Many studies have reported employee burnout, stress, and related mental health issues. Irrespective of the burnout issues, the remote working situation caused by the pandemic has raised awareness about flexible working schedules and work-life balance. Since remote working and flexible working agendas have become the new normal, employers must make it a part of their workplace strategy to attract and retain skilled talent.
Occupational satisfaction and growth
It is obvious! When people do what they love or what they are good at, they tend to do better and give their best to it. Likewise, when employees love their jobs and work to their strengths, they are more creative and productive. However, working in a field or project that is not of interest can reduce employee engagement and impact productivity. More importantly, they tend to quit their jobs to find the work they would be happy to do. According to the study, almost 58% of employees wanted to work at a workplace that motivated them to do what they were good at.

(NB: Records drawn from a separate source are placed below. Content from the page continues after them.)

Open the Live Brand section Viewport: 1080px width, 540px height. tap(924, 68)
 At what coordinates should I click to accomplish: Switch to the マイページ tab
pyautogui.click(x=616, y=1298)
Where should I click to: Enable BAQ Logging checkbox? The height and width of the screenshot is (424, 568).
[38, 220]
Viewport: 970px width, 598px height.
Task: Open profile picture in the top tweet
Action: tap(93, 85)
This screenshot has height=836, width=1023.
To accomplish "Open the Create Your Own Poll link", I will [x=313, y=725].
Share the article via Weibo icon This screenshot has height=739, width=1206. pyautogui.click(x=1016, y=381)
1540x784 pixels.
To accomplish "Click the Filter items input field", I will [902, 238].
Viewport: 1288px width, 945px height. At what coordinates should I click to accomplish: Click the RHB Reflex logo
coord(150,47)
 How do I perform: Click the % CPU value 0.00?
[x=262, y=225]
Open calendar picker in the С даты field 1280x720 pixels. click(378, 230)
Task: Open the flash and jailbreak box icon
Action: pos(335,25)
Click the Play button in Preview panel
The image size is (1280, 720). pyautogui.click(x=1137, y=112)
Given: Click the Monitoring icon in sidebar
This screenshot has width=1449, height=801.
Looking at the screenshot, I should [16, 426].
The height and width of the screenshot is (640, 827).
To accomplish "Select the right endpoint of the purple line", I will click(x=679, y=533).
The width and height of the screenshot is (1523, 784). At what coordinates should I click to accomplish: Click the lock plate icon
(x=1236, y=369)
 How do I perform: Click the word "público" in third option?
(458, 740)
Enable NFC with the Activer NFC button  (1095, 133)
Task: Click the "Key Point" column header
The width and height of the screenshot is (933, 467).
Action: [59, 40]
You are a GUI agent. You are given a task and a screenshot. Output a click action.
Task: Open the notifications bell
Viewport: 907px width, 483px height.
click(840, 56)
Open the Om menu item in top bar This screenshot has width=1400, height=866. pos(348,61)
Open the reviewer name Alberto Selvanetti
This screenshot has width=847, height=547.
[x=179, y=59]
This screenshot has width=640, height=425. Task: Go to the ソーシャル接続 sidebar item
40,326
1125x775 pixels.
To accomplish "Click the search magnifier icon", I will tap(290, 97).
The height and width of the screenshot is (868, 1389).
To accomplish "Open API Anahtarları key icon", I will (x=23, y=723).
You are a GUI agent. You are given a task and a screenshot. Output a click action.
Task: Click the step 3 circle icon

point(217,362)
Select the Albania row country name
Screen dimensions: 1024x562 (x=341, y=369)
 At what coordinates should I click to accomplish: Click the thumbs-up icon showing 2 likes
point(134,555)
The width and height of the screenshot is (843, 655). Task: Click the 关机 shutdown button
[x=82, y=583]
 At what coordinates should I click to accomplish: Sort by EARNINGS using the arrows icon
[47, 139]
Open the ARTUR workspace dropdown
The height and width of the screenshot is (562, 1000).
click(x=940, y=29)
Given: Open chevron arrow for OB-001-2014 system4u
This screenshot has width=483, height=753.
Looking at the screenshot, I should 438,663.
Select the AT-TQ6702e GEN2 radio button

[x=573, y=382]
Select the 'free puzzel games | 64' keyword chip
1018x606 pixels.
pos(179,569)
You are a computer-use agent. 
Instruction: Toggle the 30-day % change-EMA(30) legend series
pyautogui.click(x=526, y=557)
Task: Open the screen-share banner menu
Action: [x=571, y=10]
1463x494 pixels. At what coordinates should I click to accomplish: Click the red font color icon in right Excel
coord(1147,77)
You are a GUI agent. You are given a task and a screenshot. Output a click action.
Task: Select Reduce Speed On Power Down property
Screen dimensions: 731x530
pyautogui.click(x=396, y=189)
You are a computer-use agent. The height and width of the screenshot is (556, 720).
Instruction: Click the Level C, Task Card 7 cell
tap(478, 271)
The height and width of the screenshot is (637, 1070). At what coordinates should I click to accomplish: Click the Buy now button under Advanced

To make sure employees are engaged and interested at work, employers must know what excites them and what they are good at. A realistic job preview will help the workforce comprehend their job responsibilities and they will know what exactly to expect from their tasks. This makes it easier for employees to choose the right employer and vice versa, reducing turnover rates in the future.
Although the pandemic has led to job uncertainties and a dropping economy, the factor of job security and stability has not changed since the 2015 study. Around 53% of the respondents felt job stability and security are vital factors considered while choosing their jobs. However, the concept of job security has changed over the years. While this ideology could evolve in the future, the current idea of job security is the probable prospect in the current industry, company, and field.
Employees have been through a lot of stress, and job stability is deemed to be one of the factors. And so, employers must ensure their workforce feels secure and emphasize their job stability to assure workforce loyalty.
Diverse workplace culture
Many employers have realized that workers today are looking forward to a substantial change in diversity and inclusion issues. The ‘Black Lives Matter’ protests and the significant impact of the pandemic on certain races and cultures have made it apparent that employers must be prepared to handle these issues. Gallup asked the question about their preference for a diverse and inclusive workplace while choosing their new job, and 42% of the respondents agreed it was a top priority for them. And so, employers must incorporate strategies to create a diverse, equitable, inclusive, and positive workplace culture. While such changes can enhance employee loyalty and retention, they will also reflect societal progress, giving a competitive edge in the market.
In addition to these factors, alignment of the workplace values and policies with that of employees was considered vital for almost 4 out of ten employees. For example, the vaccine mandate regulations had divided the workers into two groups – one who supported the mandate and the other was who did not. So, employers must make careful decisions to ensure employee safety and also make sure their beliefs and values are not taken for a ride.
Now is probably the best time for employers to take a look at their workplace policies and identify the loopholes. With workplace policies taking a major shift, employers must know what their workforce needs and modify their workplace benefits programs accordingly.